### WRITTEN TASK A
In the piece on contingency fees, what initial retainer fee does the writer's office typically charge?
### WRITTEN TASK B
Please retype the stretch of the piece on contingency fees from "There are certain" through "that fee increase.".

### EXTRACT
## begin

I recently had an opportunity to review a retainer agreement from a “so called motorcycle attorney” his fee started at the standard 33-1/3 percentage initially upon being hired however in sixty days it went to 40% and then 45% a lawsuit was filed.
I agree that the basic contingency fee agreement should not be a flat fee it should reflect a percentage fee to be paid based upon the level of work which is typically required in order to obtain resolution of a claim. My office typically charges a 25% initial retainer fee which then goes up to the standard 33-1/3 percentage if court ordered mediation or arbitration is required after the case is filed. The fee increase reflects the fact that additional work would be required in order to formally present the case to a court ordered mediator during the mediation that typically can last anywhere from 4 to 8 hours or longer. An arbitration is really a mini trial which requires the same preparation but can be completed much quicker than a conventional trial.
There are certain times that the fee could increase to 40% if the case proceeded to trial. The amount of time and effort needed to prepare almost any case for trial can justify that fee increase.
The fee arraignment, suggested by the other attorney, was excessive and unconscionable. There is no excuse for any contingency fee, which is only paid in the event of a recovery, to increase solely because of the passage of time (in this case its 60 days with no work being actually done of the file attempting to resolve it) or simply because a lawsuit was required to be filed.

## end

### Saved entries
## begin

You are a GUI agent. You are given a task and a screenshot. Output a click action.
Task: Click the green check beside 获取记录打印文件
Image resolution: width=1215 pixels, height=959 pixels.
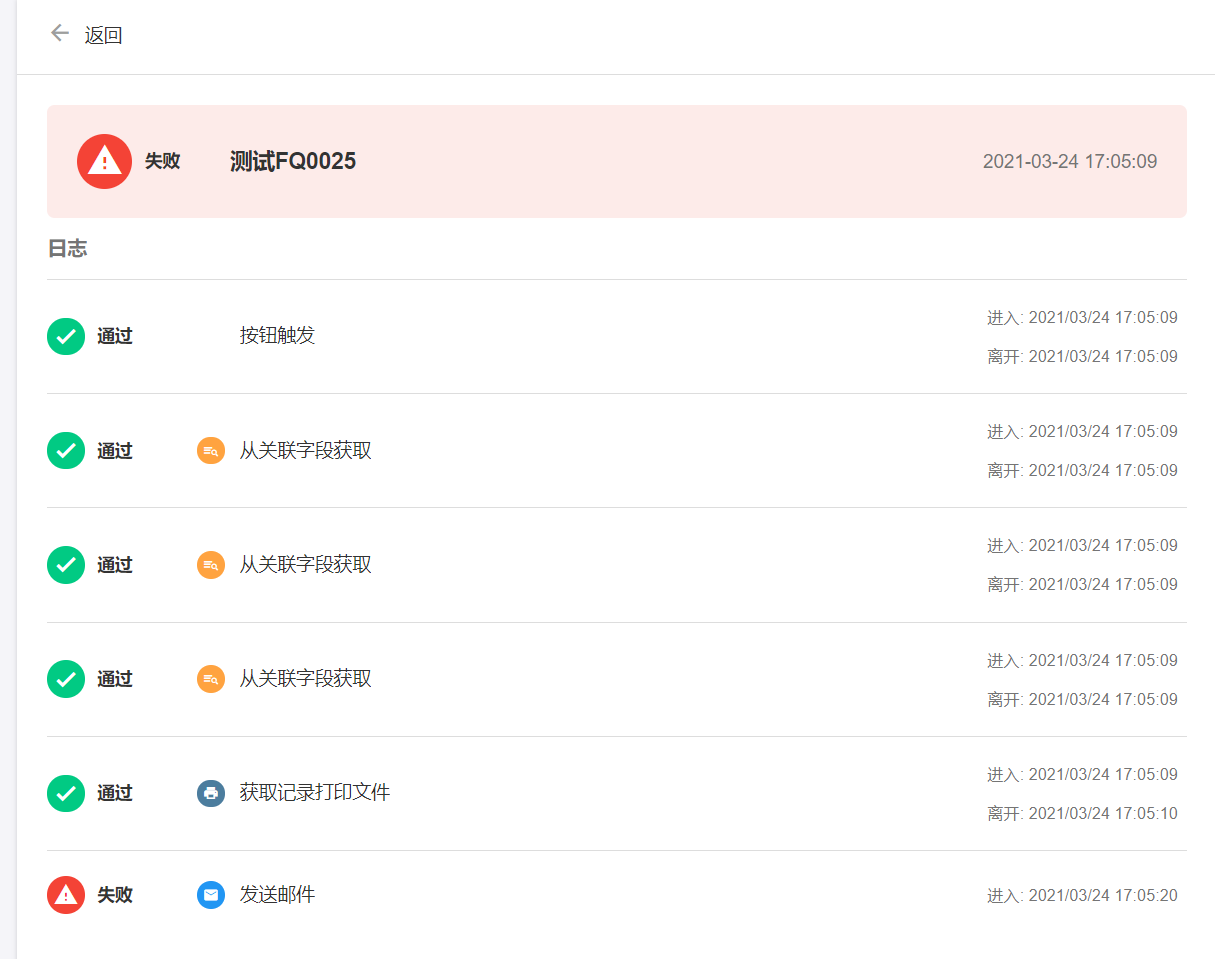tap(66, 793)
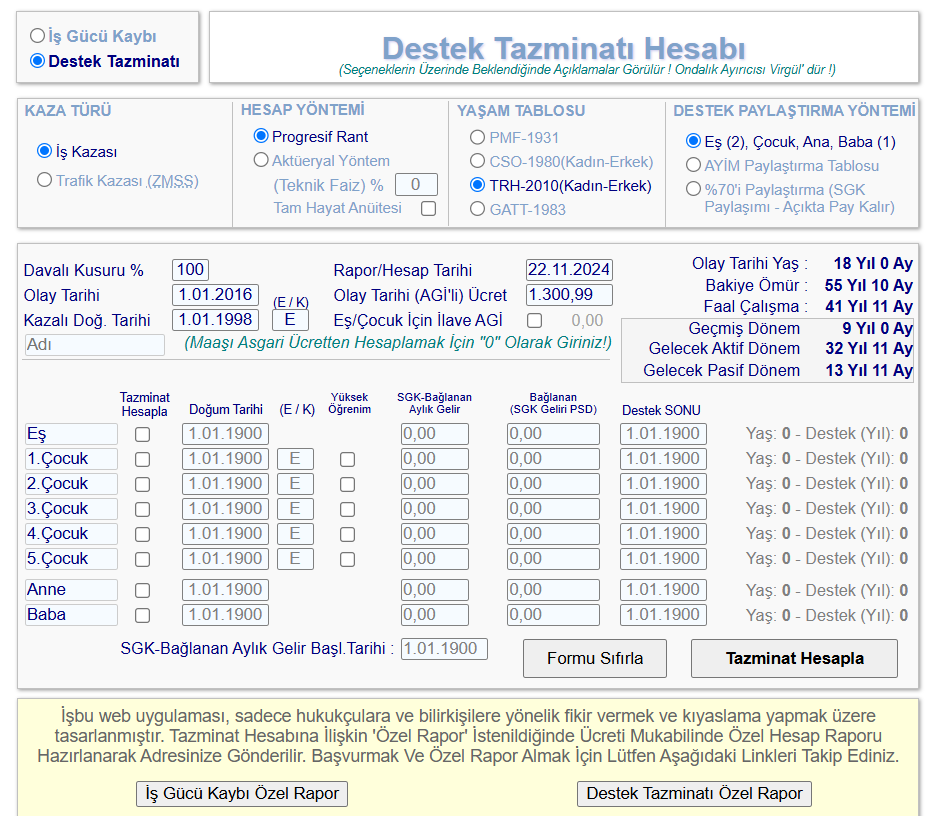Tick the Eş/Çocuk İçin İlave AGİ checkbox
The image size is (926, 816).
tap(535, 321)
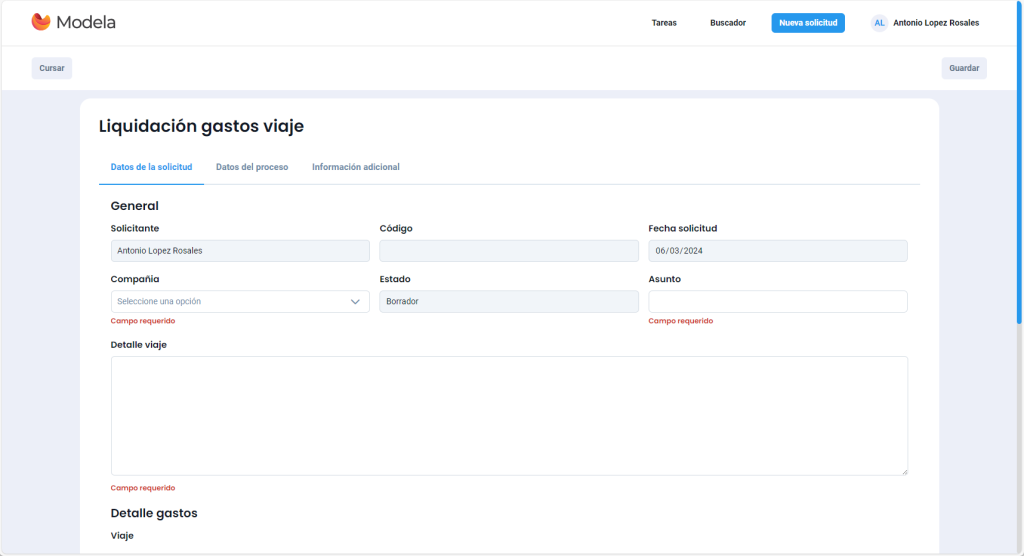Focus the Asunto text input

[777, 301]
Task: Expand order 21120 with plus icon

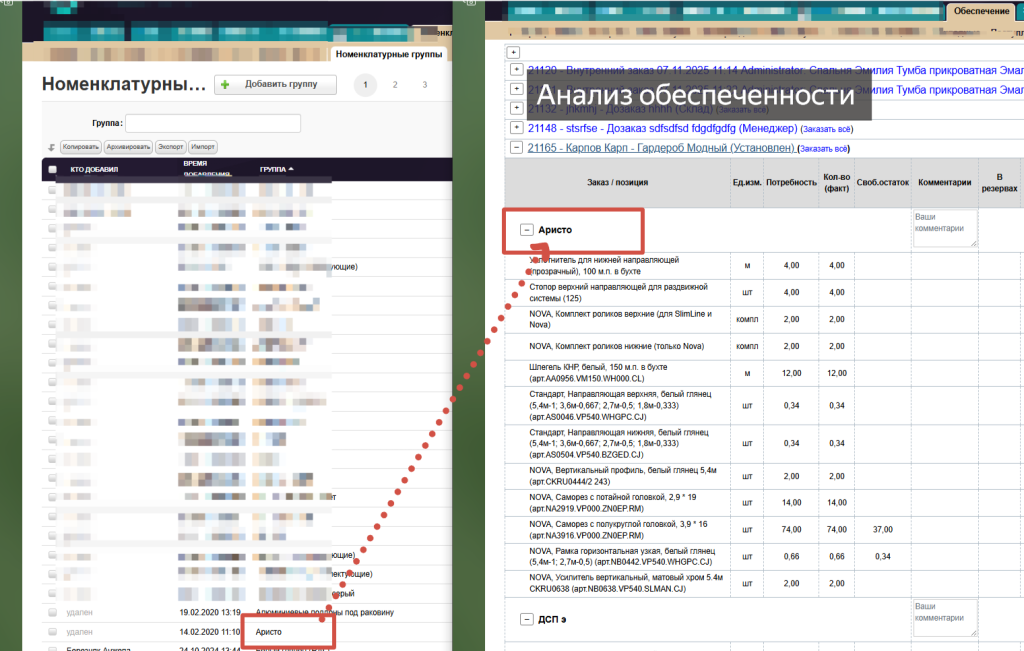Action: click(516, 70)
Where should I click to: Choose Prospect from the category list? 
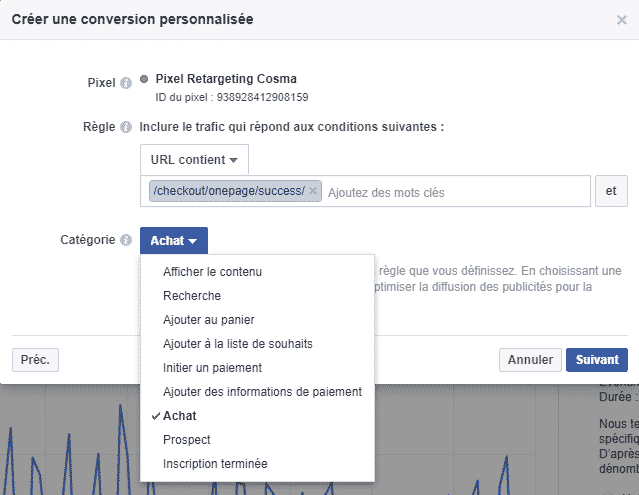(x=187, y=440)
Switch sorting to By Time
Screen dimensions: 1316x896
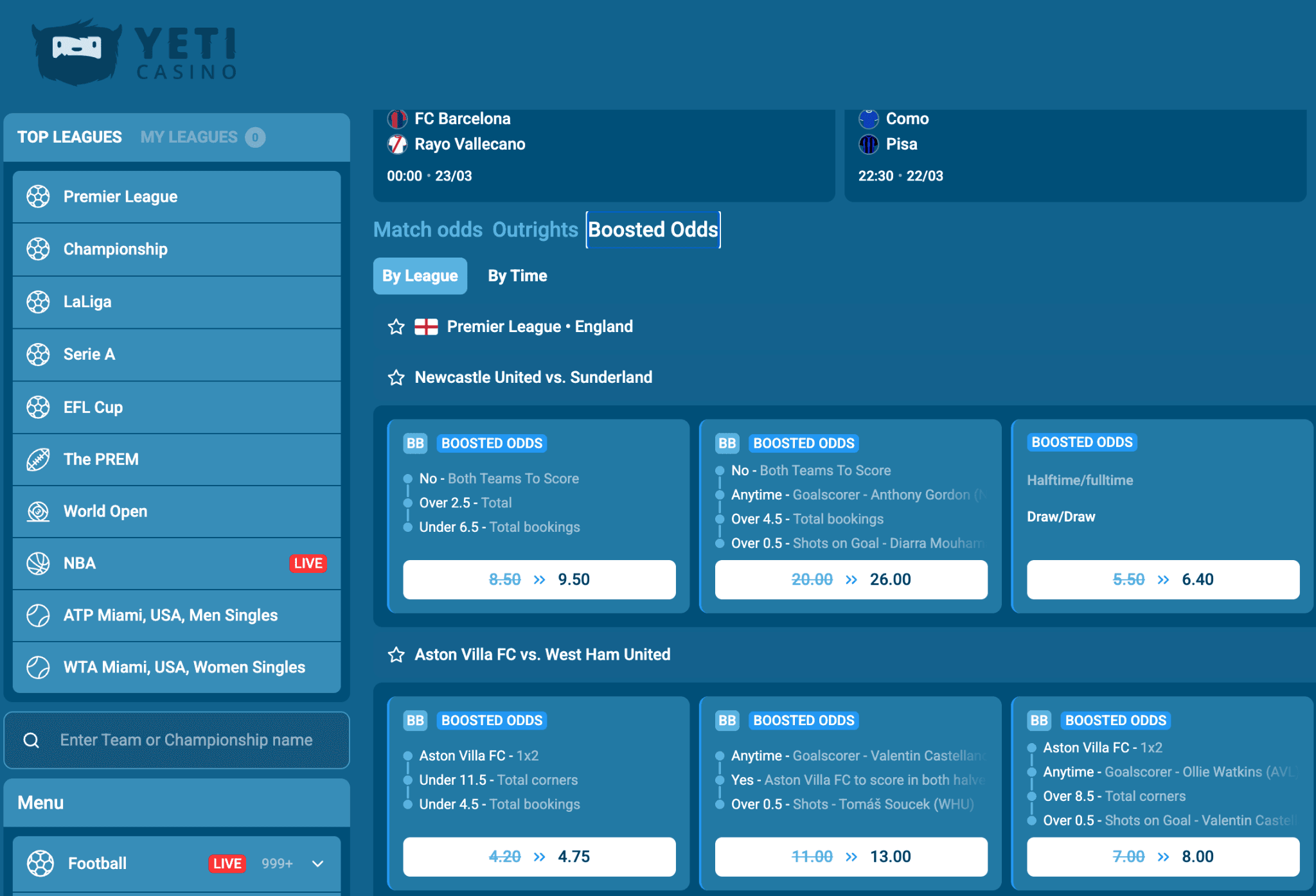(517, 276)
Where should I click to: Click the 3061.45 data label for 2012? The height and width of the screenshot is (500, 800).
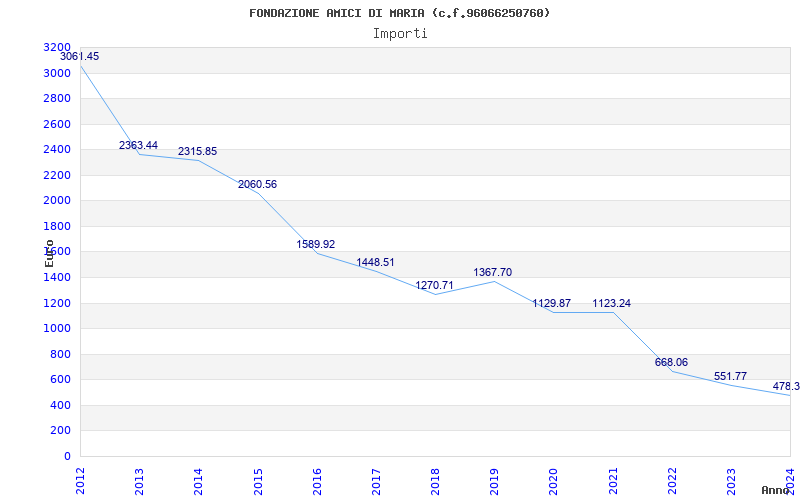coord(80,57)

## end

### COMPLETE ANSWER A
25%

### COMPLETE ANSWER B
There are certain times that the fee could increase to 40% if the case proceeded to trial. The amount of time and effort needed to prepare almost any case for trial can justify that fee increase.